►

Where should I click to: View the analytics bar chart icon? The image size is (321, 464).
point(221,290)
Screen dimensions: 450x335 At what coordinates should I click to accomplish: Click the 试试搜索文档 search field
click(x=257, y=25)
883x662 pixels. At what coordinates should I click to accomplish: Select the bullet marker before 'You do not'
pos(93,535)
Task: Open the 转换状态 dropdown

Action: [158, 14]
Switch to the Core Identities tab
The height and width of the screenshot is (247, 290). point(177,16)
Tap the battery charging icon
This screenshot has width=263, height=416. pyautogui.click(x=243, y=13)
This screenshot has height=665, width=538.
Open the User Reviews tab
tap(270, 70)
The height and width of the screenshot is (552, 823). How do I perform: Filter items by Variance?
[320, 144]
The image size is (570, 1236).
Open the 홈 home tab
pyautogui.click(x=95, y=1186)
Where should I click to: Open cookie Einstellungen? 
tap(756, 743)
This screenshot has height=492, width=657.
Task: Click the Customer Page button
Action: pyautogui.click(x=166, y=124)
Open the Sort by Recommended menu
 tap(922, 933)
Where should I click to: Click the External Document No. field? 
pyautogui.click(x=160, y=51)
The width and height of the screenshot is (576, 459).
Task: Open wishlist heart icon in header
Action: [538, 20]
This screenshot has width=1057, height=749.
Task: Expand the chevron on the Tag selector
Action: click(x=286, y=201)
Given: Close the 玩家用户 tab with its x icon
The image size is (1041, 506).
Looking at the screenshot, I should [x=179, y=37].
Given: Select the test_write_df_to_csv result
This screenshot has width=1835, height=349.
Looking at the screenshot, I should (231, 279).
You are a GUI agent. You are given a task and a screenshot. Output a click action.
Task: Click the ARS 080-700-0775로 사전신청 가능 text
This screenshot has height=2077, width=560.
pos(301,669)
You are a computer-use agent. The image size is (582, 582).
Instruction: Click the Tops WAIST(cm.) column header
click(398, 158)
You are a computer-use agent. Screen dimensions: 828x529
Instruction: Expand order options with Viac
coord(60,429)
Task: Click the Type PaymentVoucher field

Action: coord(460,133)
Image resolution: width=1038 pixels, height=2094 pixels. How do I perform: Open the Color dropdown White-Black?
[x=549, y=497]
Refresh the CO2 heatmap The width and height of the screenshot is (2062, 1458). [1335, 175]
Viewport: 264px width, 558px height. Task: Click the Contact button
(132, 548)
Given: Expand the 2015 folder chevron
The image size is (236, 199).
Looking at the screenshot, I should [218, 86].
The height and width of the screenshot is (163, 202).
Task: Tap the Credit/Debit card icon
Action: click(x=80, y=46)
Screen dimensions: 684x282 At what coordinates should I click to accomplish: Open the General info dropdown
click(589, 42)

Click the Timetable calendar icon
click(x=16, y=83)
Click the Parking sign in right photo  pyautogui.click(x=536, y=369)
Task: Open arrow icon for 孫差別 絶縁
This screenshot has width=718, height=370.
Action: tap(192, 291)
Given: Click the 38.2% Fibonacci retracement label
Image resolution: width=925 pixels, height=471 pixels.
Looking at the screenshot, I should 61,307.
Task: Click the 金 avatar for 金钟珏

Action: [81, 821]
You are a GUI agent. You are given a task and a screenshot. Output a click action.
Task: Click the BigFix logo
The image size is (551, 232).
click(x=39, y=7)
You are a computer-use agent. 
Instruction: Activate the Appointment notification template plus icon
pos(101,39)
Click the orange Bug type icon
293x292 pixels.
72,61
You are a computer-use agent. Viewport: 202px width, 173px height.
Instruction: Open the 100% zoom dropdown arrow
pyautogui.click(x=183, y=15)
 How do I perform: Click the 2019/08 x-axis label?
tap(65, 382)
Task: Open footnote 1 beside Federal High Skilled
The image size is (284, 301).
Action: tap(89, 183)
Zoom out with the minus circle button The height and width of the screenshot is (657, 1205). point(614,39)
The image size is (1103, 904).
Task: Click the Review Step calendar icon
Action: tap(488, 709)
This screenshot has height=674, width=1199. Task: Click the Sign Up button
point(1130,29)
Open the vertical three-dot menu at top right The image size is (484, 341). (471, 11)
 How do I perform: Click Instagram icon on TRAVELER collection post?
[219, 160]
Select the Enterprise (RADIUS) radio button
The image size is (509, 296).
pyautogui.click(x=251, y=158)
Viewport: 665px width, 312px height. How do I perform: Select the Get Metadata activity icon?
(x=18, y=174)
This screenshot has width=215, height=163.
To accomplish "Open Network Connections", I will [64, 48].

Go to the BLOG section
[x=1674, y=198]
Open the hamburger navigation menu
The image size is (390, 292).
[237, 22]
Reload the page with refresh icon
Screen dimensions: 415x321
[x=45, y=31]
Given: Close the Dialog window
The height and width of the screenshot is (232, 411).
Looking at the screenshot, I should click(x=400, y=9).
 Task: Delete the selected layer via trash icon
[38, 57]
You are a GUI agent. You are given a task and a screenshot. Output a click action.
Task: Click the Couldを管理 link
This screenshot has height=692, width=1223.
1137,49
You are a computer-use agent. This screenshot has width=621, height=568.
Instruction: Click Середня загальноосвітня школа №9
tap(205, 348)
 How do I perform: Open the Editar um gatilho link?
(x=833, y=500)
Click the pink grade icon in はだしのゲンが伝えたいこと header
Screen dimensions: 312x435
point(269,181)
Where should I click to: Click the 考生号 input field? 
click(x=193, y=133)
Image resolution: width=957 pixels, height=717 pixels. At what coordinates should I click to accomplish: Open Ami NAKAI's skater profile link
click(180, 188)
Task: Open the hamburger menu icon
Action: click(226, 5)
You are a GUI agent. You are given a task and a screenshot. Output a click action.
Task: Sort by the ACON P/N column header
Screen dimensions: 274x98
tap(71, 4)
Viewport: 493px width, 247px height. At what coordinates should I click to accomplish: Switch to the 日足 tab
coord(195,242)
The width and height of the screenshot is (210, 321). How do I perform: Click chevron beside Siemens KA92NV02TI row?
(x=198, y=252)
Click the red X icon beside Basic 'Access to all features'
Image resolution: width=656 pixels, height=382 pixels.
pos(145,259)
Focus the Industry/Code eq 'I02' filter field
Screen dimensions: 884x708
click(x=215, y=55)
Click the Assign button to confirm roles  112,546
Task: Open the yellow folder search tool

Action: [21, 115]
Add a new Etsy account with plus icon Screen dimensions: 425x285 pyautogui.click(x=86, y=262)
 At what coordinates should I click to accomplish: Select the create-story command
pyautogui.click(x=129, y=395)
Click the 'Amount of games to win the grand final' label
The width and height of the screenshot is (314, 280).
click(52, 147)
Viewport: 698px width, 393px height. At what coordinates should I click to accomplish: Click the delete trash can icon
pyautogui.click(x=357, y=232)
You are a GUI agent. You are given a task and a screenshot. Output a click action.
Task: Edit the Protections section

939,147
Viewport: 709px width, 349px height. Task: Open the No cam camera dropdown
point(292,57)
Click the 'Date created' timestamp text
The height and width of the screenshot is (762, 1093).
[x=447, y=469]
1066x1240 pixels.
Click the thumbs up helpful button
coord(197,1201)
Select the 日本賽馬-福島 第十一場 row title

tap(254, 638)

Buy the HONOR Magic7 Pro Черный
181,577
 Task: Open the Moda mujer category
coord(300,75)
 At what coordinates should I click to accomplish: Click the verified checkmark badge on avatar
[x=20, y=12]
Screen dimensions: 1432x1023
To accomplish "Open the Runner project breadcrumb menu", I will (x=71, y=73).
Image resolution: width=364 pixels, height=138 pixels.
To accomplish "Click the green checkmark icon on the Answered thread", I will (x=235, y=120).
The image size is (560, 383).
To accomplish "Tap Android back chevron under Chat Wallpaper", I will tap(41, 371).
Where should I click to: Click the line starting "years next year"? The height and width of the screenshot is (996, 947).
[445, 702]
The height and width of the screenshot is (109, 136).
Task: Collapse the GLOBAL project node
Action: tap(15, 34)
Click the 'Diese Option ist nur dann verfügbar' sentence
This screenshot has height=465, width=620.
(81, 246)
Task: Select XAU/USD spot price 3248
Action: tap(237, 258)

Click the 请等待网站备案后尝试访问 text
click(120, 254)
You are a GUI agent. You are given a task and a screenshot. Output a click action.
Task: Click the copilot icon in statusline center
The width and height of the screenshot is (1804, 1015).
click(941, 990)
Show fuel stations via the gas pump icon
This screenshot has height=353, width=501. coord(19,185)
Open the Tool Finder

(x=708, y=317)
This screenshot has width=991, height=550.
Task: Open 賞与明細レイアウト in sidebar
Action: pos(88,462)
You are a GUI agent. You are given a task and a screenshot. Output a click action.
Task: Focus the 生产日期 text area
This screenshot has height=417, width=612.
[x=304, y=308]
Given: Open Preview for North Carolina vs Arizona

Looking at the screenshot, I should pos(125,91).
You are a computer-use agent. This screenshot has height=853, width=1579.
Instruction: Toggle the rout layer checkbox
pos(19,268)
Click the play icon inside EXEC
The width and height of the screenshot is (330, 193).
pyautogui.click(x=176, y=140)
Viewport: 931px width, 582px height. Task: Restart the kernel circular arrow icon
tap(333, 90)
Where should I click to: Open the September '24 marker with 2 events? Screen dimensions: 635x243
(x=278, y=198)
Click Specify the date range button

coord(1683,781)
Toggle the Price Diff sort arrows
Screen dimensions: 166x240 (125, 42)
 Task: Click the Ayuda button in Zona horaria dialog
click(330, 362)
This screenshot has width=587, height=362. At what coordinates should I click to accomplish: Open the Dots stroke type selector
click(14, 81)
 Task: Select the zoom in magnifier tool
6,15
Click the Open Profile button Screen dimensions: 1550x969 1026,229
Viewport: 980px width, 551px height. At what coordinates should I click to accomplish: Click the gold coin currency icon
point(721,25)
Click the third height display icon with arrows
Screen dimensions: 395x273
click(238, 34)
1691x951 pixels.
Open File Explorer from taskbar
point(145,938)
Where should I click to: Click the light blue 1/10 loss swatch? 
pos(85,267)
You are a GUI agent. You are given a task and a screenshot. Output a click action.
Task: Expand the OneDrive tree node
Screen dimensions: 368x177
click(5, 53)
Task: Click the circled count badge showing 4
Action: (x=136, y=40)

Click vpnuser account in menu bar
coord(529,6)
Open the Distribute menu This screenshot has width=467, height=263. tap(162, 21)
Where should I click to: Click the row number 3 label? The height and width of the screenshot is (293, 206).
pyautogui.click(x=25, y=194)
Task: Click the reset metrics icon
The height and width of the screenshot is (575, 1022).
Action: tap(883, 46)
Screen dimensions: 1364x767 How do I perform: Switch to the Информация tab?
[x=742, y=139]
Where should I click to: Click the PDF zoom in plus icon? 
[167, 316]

◄

_WHAT NEEDS TO BE DONE_
Convert the records from the line with "Viewport: 931px width, 582px" to the line with "click(330, 362)", both included, into a JSON array of strings, one string per line, omitting blank lines.

_EXPECTED OUTPUT_
[
  "Viewport: 931px width, 582px height. Task: Restart the kernel circular arrow icon",
  "tap(333, 90)",
  "Where should I click to: Open the September '24 marker with 2 events? Screen dimensions: 635x243",
  "(x=278, y=198)",
  "Click Specify the date range button",
  "coord(1683,781)",
  "Toggle the Price Diff sort arrows",
  "Screen dimensions: 166x240 (125, 42)",
  " Task: Click the Ayuda button in Zona horaria dialog",
  "click(330, 362)"
]